Corpus linguistics I

This course is part of the programme:
Master in SL studies - Linguistics

Objectives and competences

Getting to know the methodological aparatus of Corpus linguistics.

Learning about the history of corpus linguistics.

Training in the use of corpora for linguistic research.

Training in the evaluation of results or corpus studies.

Learning about asking interesting linguistic questions.

Teaching the students to perform corpus analysis individually.


In order to successfully participate in in-class discussions and to follow the lectures, the student should take the introductory linguistic courses. This course is related to other courses in the Linguistic curriculum.

Content (Syllabus outline)

Initially the historical background of corpus linguistics is presented. Forming a corpus and tagging it are presented for various types of corpora. The way a corpus is made also determines the way it can be used and the analytical tools that can be used on it. A major part is devoted to the language specific lexical analyses and various sample language descriptions made using corpora which are critically evaluated. Special attention is also devoted to methods and tools for keeping and organizing processed language data and individual development of a standardized tagged corpus.

Material discussed in lectures also forms the main part of recitations, where more time and care is devoted to the main issues. Emphasis is given to practical knowledge and actual analysis of language data.

Intended learning outcomes

Students learn about the foundations of corpus linguistics. They are capable to read and evaluate corpus research and look for new directions in research. They are capable to conduct corpus research individually and know the benefits and problems of this approach.

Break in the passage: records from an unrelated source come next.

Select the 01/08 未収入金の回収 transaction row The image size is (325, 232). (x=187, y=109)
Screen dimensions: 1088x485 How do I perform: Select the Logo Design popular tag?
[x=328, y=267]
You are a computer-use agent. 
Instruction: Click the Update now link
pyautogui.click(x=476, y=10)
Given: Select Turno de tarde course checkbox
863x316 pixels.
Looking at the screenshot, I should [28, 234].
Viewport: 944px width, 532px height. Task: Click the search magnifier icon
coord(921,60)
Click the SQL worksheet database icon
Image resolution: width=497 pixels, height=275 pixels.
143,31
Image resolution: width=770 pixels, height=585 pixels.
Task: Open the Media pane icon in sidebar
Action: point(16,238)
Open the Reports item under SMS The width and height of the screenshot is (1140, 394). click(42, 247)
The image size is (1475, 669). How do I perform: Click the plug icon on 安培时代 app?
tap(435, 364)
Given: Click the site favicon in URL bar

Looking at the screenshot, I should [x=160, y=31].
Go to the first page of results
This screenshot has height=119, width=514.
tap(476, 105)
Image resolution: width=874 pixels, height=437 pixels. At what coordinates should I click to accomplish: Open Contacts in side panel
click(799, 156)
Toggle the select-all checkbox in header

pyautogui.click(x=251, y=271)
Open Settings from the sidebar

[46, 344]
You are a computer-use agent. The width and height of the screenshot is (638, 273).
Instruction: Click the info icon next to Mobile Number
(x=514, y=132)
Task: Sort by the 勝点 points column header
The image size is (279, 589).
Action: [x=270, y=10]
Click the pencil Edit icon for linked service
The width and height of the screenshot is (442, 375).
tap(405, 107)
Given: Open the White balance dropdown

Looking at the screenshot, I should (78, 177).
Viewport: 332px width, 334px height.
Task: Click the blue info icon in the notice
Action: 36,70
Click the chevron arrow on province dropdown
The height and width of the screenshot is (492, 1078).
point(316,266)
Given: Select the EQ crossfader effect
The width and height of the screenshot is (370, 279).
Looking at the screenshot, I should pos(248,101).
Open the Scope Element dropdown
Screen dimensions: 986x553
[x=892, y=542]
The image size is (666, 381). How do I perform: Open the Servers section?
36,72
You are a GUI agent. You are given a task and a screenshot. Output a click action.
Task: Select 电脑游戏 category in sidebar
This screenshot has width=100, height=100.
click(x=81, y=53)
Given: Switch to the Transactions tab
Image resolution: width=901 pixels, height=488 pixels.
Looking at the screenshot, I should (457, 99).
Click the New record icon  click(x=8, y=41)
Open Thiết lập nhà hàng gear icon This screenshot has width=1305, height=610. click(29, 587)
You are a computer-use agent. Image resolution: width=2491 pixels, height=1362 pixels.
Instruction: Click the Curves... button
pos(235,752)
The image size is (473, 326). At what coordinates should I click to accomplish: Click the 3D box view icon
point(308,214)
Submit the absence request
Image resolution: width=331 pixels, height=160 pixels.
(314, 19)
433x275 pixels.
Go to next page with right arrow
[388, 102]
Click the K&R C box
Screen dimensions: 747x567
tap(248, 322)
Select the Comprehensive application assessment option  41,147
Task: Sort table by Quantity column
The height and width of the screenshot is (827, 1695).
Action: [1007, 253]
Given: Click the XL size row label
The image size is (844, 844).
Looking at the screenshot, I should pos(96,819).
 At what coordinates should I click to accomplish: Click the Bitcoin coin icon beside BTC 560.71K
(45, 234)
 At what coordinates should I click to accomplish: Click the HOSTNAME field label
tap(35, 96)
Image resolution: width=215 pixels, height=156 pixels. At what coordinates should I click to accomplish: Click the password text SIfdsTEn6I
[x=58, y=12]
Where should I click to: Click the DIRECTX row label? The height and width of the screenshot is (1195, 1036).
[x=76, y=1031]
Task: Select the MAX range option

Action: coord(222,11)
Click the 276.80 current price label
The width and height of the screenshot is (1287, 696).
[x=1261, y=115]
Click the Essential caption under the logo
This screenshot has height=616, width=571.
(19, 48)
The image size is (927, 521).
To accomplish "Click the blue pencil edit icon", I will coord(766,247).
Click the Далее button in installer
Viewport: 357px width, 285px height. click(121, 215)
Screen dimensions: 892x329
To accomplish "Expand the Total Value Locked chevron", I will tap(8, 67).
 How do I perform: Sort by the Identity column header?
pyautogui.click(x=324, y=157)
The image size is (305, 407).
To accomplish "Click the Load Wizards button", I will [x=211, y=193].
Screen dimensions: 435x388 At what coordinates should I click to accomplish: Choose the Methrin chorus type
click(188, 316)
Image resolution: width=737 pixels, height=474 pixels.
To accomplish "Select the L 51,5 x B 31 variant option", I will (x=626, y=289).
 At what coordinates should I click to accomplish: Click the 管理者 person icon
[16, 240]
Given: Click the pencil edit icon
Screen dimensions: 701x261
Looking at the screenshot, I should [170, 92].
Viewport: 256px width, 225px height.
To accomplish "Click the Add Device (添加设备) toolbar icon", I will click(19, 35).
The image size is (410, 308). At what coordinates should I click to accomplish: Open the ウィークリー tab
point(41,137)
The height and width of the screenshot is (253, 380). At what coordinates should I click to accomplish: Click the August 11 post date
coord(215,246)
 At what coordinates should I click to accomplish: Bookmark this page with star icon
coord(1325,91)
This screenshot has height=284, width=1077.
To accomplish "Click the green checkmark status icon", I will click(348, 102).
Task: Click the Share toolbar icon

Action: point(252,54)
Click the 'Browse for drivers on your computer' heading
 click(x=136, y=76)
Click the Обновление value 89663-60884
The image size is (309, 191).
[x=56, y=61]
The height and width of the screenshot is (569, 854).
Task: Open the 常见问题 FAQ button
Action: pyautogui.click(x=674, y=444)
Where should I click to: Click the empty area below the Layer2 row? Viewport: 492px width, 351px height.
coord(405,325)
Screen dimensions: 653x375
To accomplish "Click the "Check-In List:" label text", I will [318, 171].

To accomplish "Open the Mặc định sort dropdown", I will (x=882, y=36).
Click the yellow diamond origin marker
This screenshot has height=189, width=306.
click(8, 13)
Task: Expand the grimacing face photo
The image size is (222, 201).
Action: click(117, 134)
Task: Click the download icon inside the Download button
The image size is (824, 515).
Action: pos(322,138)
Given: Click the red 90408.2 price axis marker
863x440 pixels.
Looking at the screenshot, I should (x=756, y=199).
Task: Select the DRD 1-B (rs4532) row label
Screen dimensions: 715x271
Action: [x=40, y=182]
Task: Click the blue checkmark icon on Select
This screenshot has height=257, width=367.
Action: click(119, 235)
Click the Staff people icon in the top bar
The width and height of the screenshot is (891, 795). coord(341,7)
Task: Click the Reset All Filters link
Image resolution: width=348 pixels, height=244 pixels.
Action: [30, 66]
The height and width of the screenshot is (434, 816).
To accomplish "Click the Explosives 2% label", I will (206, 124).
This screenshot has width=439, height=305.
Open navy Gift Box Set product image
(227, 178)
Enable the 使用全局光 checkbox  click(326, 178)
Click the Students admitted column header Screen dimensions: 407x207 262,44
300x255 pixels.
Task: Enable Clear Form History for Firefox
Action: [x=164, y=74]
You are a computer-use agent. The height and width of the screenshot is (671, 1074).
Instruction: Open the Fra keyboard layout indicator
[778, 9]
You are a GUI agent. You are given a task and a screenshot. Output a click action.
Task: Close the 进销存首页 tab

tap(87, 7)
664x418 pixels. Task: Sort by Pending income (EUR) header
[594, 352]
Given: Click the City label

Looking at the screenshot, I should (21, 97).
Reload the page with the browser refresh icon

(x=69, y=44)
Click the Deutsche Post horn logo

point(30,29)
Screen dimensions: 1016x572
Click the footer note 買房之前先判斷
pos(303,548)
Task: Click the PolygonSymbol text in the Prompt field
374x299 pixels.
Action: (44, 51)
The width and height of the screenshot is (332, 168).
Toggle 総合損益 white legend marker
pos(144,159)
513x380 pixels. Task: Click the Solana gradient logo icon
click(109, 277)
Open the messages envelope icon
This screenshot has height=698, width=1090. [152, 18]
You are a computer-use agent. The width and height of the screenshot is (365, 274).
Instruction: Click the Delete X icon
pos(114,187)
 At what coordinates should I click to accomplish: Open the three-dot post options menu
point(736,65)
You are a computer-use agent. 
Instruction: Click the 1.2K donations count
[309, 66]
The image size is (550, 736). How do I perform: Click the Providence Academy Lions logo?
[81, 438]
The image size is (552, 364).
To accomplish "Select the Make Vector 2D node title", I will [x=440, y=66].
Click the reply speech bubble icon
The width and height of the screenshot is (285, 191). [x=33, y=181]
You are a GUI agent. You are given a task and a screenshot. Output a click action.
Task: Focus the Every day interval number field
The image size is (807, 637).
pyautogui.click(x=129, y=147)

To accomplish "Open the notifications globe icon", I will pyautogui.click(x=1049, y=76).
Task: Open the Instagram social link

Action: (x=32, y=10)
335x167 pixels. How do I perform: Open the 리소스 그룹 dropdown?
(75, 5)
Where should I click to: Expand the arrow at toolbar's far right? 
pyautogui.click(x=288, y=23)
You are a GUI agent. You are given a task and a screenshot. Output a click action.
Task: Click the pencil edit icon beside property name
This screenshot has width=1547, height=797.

Adam Kilgariff: Word sketches


Douglas Biber et. al., 1998: Corpus Linguistics. Investigation Language Structure in Use. Cambridge: Cambridge University Press.

Corpus Linguistics Around the World, 2006. Amsterdam, New York: Rodopi.

Vojko Gorjanc, 2005: Uvod v korpusno jezikoslovje. Domžale: Izolit.

Graeme Kennedy, 1998: An Introduction to Corpus Linguistics. London: Longamn.

Jezik in slovstvo, let. 2003, št. 3-4. Tematska številka: Jezikovne tehnologije za slovenščino.

Zborniki konferenc Jezikovne tehnologije (za slovenščino). Ljubljana: Inštitut Jožef Stefan, 1996, 1998, 2000, 2002, 2004, 2006.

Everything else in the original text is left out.